Abbildung 2: Vier Ebenen des Umgangs mit Veränderung

Die globalen Herausforderungen unserer Zeit zwingen die meisten Institutionen dazu, sich von Grund auf neu zu erfinden und zu definieren: wer sind wir, wofür sind wir hier, was wollen wir in die Welt bringen, wie gehen wir vor? Organisationen und Institutionen benötigen Könnerschaft, um sich auf allen vier Ebenen des Lernens und der Veränderung zu bewegen und nicht nur auf den oberen beiden.

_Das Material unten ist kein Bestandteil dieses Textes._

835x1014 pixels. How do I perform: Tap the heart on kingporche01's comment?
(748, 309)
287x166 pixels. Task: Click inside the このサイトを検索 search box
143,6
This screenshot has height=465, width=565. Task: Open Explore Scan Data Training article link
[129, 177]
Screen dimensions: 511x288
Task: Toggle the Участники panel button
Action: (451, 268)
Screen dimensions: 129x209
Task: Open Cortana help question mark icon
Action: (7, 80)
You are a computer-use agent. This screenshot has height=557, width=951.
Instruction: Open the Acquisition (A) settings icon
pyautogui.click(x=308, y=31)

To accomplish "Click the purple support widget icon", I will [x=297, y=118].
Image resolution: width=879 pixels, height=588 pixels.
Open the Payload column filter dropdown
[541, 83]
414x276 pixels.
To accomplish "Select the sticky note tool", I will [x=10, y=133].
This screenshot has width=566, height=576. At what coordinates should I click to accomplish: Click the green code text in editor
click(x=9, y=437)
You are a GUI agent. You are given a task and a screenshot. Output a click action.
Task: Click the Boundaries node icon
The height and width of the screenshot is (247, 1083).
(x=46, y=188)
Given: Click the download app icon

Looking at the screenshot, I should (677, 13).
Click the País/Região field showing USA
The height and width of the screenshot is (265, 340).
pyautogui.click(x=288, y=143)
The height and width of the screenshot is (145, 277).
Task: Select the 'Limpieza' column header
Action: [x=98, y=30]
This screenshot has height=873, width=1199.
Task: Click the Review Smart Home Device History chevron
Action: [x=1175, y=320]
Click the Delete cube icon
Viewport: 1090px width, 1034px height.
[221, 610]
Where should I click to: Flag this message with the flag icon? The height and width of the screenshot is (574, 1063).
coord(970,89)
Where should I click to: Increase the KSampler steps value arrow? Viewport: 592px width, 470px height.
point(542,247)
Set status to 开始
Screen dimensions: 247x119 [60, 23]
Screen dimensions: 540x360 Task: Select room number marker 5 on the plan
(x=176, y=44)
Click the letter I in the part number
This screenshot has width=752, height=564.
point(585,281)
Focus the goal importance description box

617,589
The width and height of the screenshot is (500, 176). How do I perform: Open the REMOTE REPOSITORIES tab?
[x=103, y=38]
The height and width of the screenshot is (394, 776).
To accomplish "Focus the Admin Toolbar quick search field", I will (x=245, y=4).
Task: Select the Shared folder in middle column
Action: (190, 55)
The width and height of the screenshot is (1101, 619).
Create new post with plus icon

Es gibt keine größere Frustrationsquelle und Ressourcenvergeudung als das Bemühen Ebene-4-Probleme (die eine Veränderung der Identität verlangen) mit Ebene 1 und 2 Methoden (technische Problemlösungen) bewältigen zu wollen. [2] Der Aktivierungsvorgang der tieferen Schichten des Lernens umfasst drei Bewegungen (1) beobachte, beobachte, beobachte: öffne und verbinde dich mit dem, was draußen vor sich geht; (2) lass das innere Wissen entstehen: öffne und verbinde dich mit dem, was von innen heraus entsteht; (3) handle schnell durch eine aktionsbezogene Integration von Kopf, Herz und Hand: bring das Neue in die Wirklichkeit, so wie es entstehen möchte.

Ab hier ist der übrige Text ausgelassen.